Se há êxitos dignos de nota em algumas ações baseadas na boa técnica investigativa e no uso da inteligência, o que se verifica há décadas em grandes centros urbanos é a prevalência da lógica de guerra entre a polícia e quadrilhas armadas que atuam na ponta da venda de entorpecentes em bairros vulneráveis e abandonados pelo Estado.
No Rio, em particular, as renovadas incursões em morros e favelas voltam-se com frequência exasperante, de maneira brutal e indiscriminada, contra populações inteiras, sem que se observem direitos constitucionais básicos.
Invadem-se residências, bens são danificados, atira-se a esmo, matam-se inocentes e suspeitos desarmados; cenas são alteradas para evitar a perícia de possíveis execuções. Tudo é concebido para instalar uma atmosfera de pânico, que repete, em nome da repressão a traficantes, a mesma tática por estes utilizada.
No caso desta quinta (6), tratava-se oficialmente de desbaratar o aliciamento de menores por um grupo de narcotraficantes. Além do saldo de 28 mortos, entre os quais um policial, e de relatos de abusos contra moradores, cabe perguntar qual foi o resultado alcançado.
Lá se vão quase duas décadas do lançamento do filme “Cidade de Deus”, que retratava a já então conhecida participação de crianças e adolescentes no mundo do crime. Em que as constantes invasões de favelas por policiais e as ocupações pelo Exército contribuíram para modificar essa realidade?
Não se retiram menores das mãos do tráfico à bala. É preciso implantar políticas de promoção social, de redução de desigualdades e de pacificação —objetivos que até foram perseguidos há alguns anos pelas UPPs, mas que se perderam.
É necessário ainda, como tem defendido esta Folha, que a sociedade encare com maturidade o debate sobre a legalização criteriosa de substâncias hoje ilícitas.

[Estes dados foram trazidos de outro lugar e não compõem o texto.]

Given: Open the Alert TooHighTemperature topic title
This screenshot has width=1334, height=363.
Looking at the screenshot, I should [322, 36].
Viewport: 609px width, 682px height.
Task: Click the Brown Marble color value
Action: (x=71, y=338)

É abominável que representantes da polícia, do governo fluminense e da própria Presidência da República tenham se apressado em justificar o ocorrido com argumentos do tipo “tudo bandido” —para citar o que disse o vice-presidente, general Hamilton Mourão.
Os detalhes da atuação policial no Jacarezinho precisam ser apurados e cabe ao Supremo Tribunal Federal examinar o quanto antes a petição protocolada pelo Núcleo de Assessoria Jurídica vinculado à UFRJ que aponta descumprimento de restrição a operações na favela. Chega de barbárie.